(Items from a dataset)
--

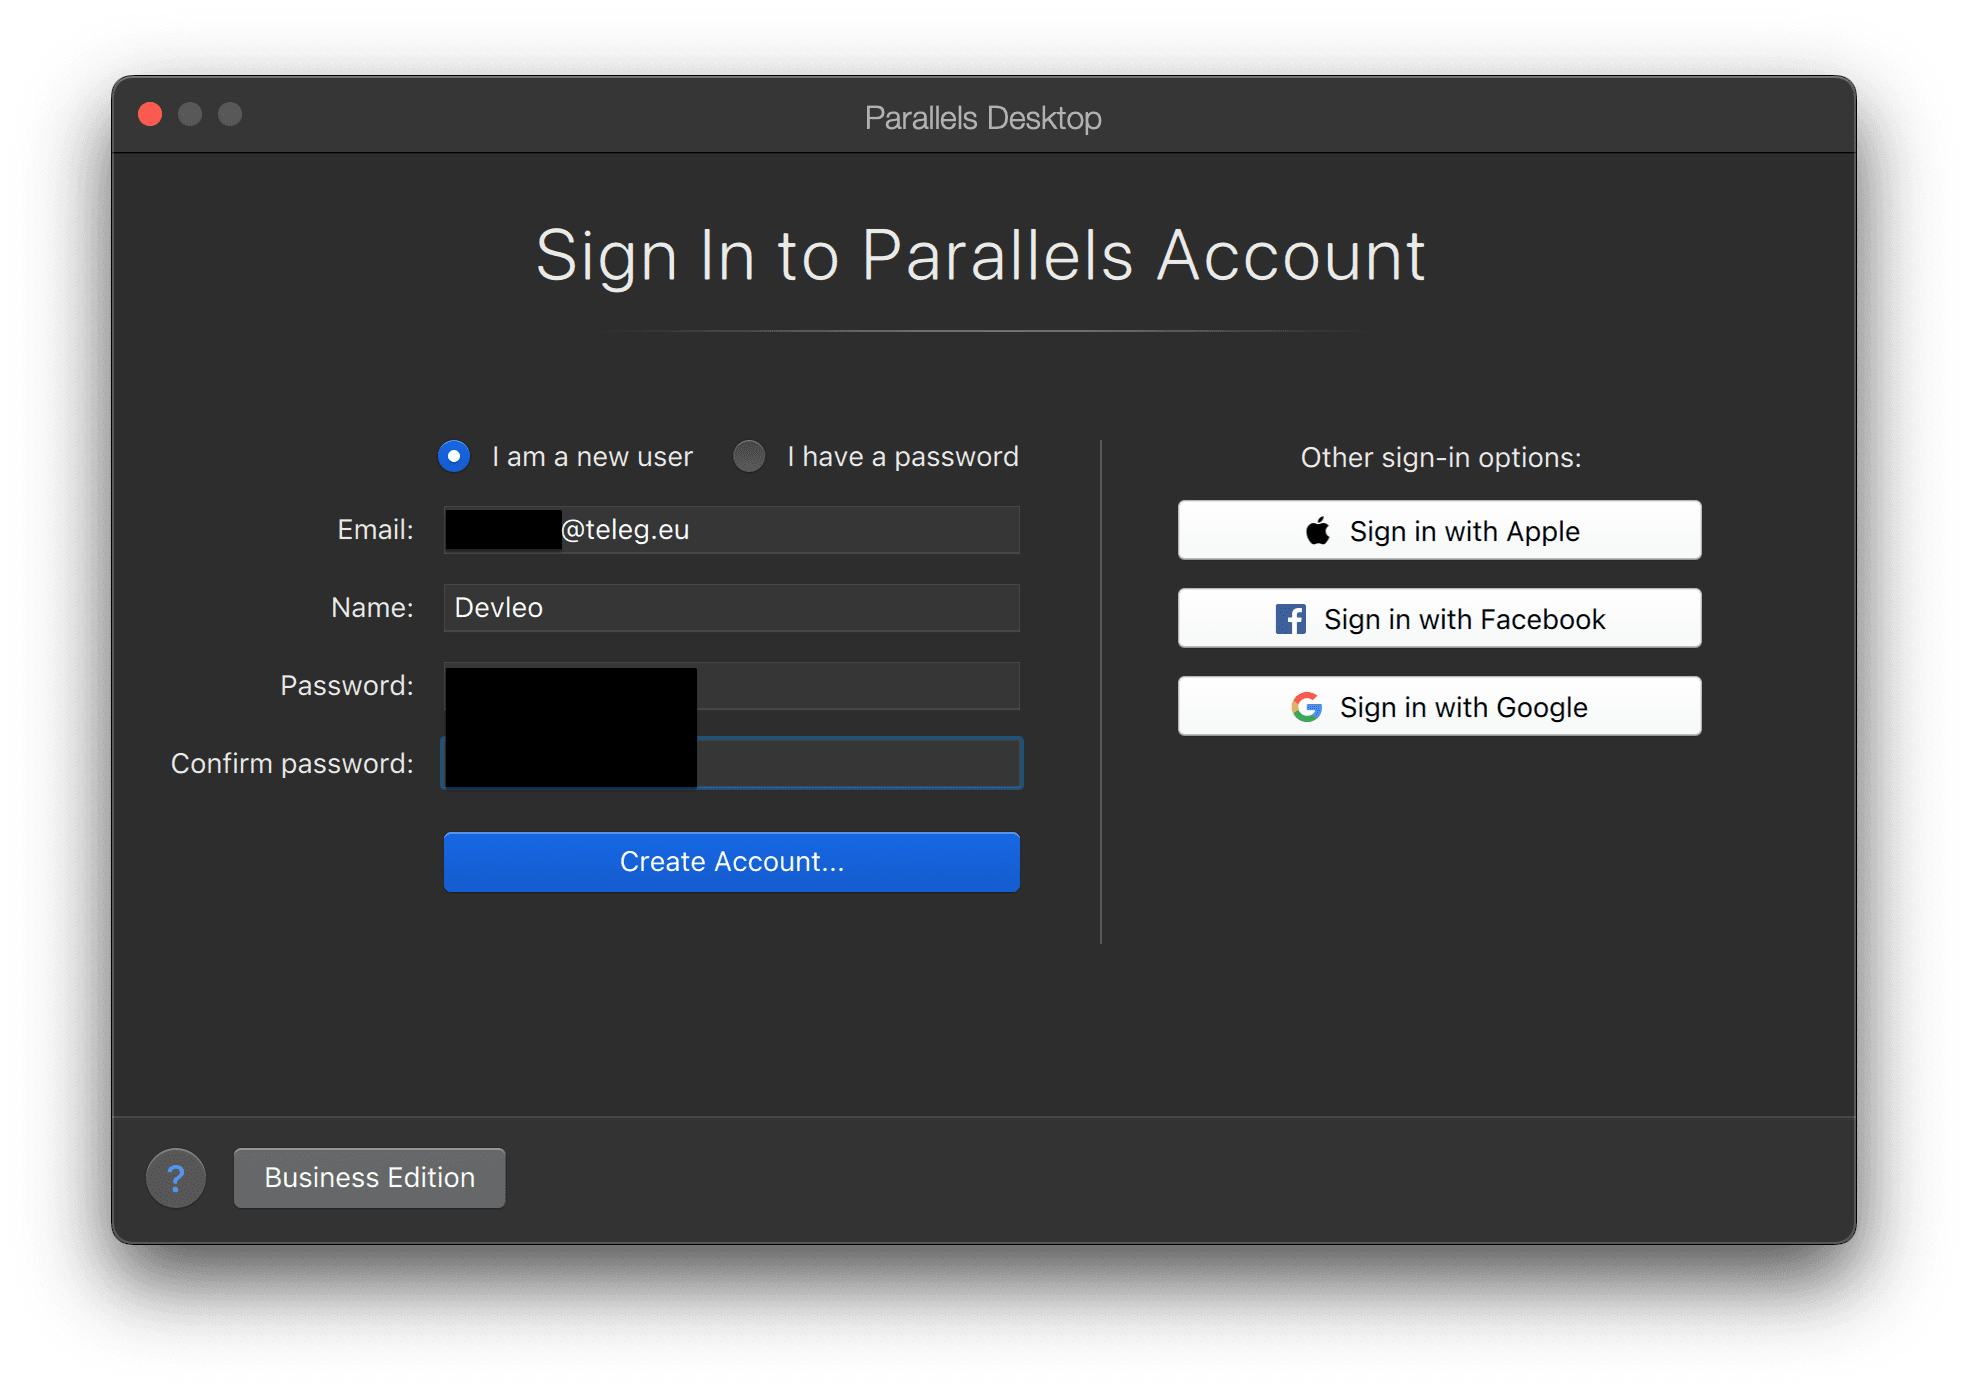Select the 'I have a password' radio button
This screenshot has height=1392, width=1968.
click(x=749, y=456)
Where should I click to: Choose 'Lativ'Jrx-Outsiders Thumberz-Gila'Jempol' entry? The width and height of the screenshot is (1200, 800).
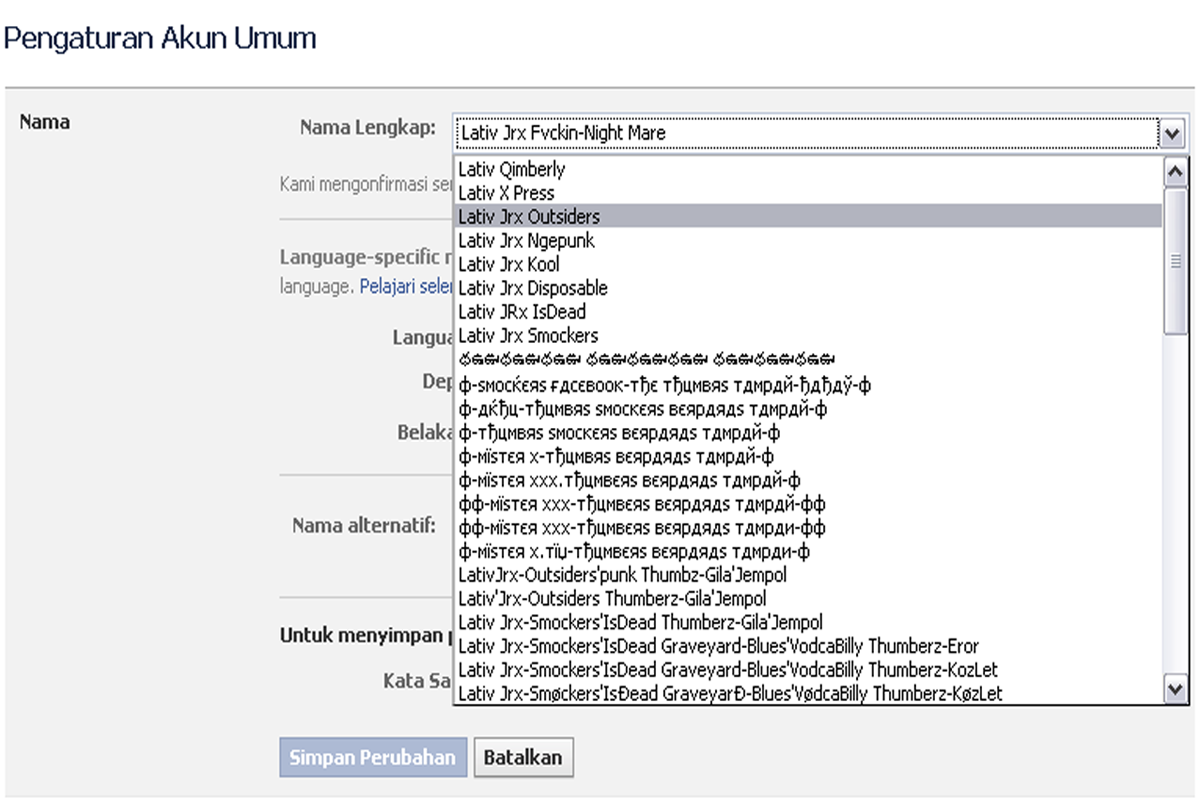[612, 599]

--

■ **EXERCISE DETAILS**: Reproduce precisely the lines of the entries above, from the one containing "Where should I" through the final one, both ends included, and omit the pictures.

■ **EXERCISE RESPONSE**:
Where should I click to: Choose 'Lativ'Jrx-Outsiders Thumberz-Gila'Jempol' entry? The width and height of the screenshot is (1200, 800).
[612, 599]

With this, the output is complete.